**EXERCISE PROMPT**
Continue the personal essay about keeping Millie the dog, starting right after its last sentence.

My boyfriend and I were watching television one night and he abruptly mentioned the elephant in the room (more specifically, the dog in my lap.)
“So I guess we’re keeping her?”
He said it as more of a rhetoric than a legitimate question. I responded with a smirk.
Earlier that week, my boyfriend’s sister had given us a pink and purple floral hand-me-down collar her dog had previously worn. I put it on Millie that night and she was ours.
The last thing I want to do is turn this narrative into some kind of run-of-the-mill, philosophical meandering.
What I mean by that is this:
I feel like I can get halfway through a post or article and if I sense that the story is going into a moral, blatantly Christian spectrum of thought I stop myself dead in my tracks. My boyfriend actually caught me once with a literal snarl on my face after reaching that point in a post. A snarl, for God’s sakes! So forgive me if I sound cynical and bitter and prejudiced but I can’t stand that kind of writing. It disgusts me. And I know some readers legitimately are moved by it and I think that’s beautiful. In my eyes, that’s where writing as an art form is most evident. When someone strings together a bunch of seemingly random words, they never really know if it’ll reach anyone’s understanding. I mean, it’s my biggest fear and my greatest insecurity I’m working to overcome. But when someone else does step out of that darkness and say “Hey, I get that. I like that,” something incredible is born.
So I’m not judging at all. Yes, that kind of writing style isn’t my thing but I’m so thankful fellow writers feel that calling because it matters. If it matters to one person out of 7 billion, it matters.
Gosh, I get distracted easily.
I’ve discovered I have this notion that ideas and writing and posts must serve a greater purpose. They need to affect people. They need to have that label of “heavy” or “powerful” or “significant.” This is an echo of my previous post about writing for myself versus writing for others. Sometimes it’s okay to just write or talk about something just to share. I’m having to learn that. I tend to get so infatuated with the idea of peer approval (I’m a chronic textbook people pleaser) that I lose sight of the art of writing. The art of writing is true freedom from those expectations.
So with all that being said, I don’t have a thought-provoking point that ties into my narrative about our new dog, Millie. I’m happy with her in our home and she’s (cautiously) getting acquainted with Wrigley.

**SUPPLIED RECORDS**
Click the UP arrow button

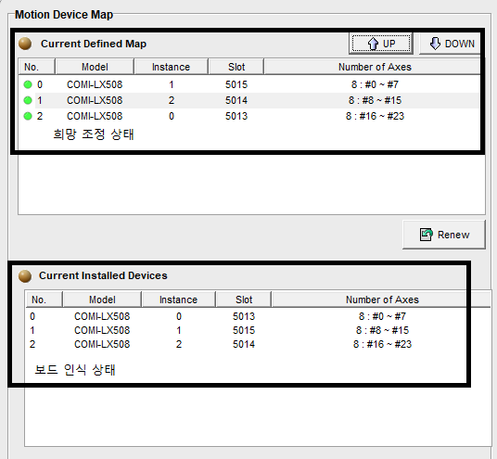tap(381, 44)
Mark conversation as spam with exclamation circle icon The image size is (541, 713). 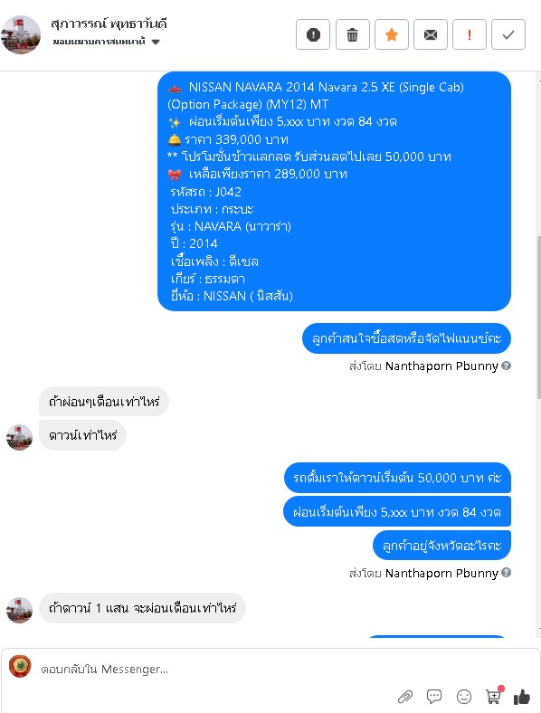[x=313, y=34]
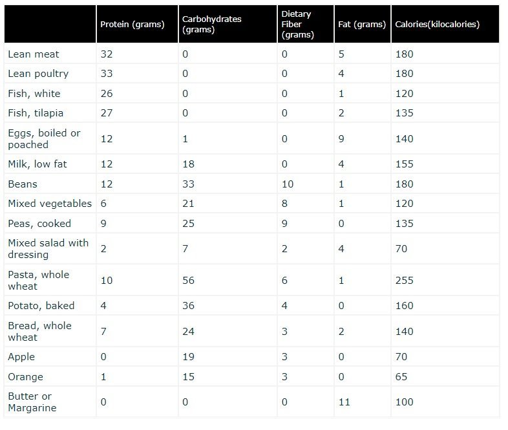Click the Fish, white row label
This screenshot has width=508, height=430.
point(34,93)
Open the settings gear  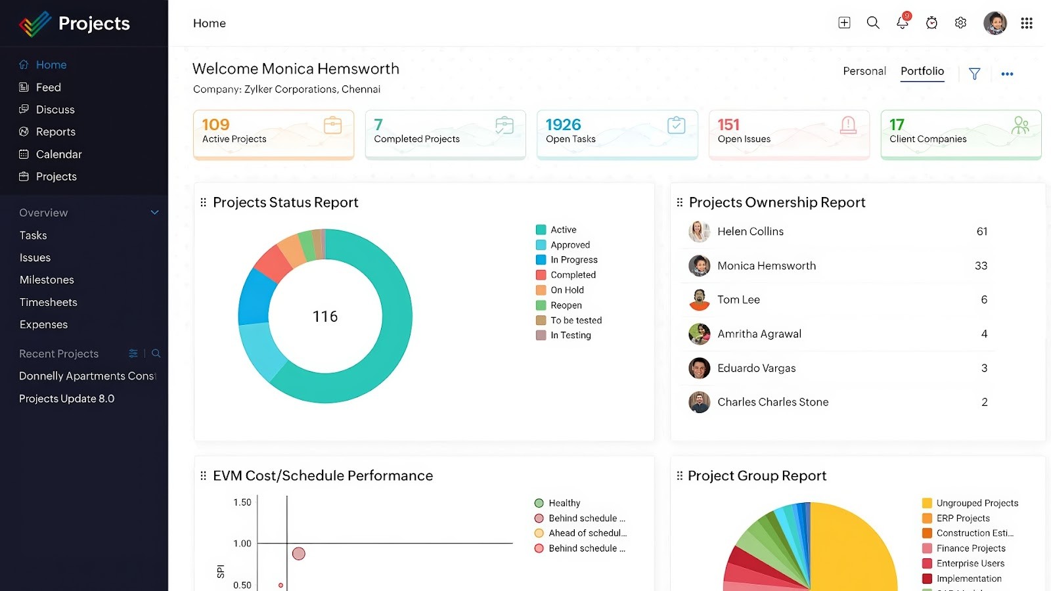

**THE REPLY**
But I will end by saying I was inspired by a conversation recently I had with a new friend. We were by a campfire at a beautiful state park nearby and after many beers, the conversation shifted from work and surface level subtleties to matters of a deeper capacity. She said something that kind of hit my soul profoundly: “I’m not one of those people who believes everything happens for a reason. Because everything doesn’t.” It seemed like some newfound concept as it’s shock ricocheted around in my head. Shit, I was about ready to call up the Pope and every news outlet in the world and tell them about this amazing, prophetic philosopher I had just met. But in reality, I’m sure a ton of people agree with this idea. It’s probably nothing new at all. In my rose-colored world full of rainbows and divine reasons, I’d never heard anyone declare it with such certainty and conviction.
So I’ve been digesting that whole thought process for the past couple weeks. Regarding the Millie situation, I’ve been grabbing at straws trying to find the supreme reason for her coming into our lives. Maybe our passed-on boxer was trying to tell us something with Millie’s arrival. Maybe she jumped into my boyfriend’s sisters car because the universe knew our other dog needed a companion when we didn’t (even though she, of course, couldn’t care less about him). Or maybe she came into our lives simply because someone else didn’t want her and, by total chance, she ended up in our home. Maybe there’s no more to that conclusion. No existential purpose, no stardust or divine intervention. It just happened.
I don’t know why or how exactly Millie ended up with us. Either way, stardust or not, what I’m trying to say through all this writing out loud is that I’m glad she did.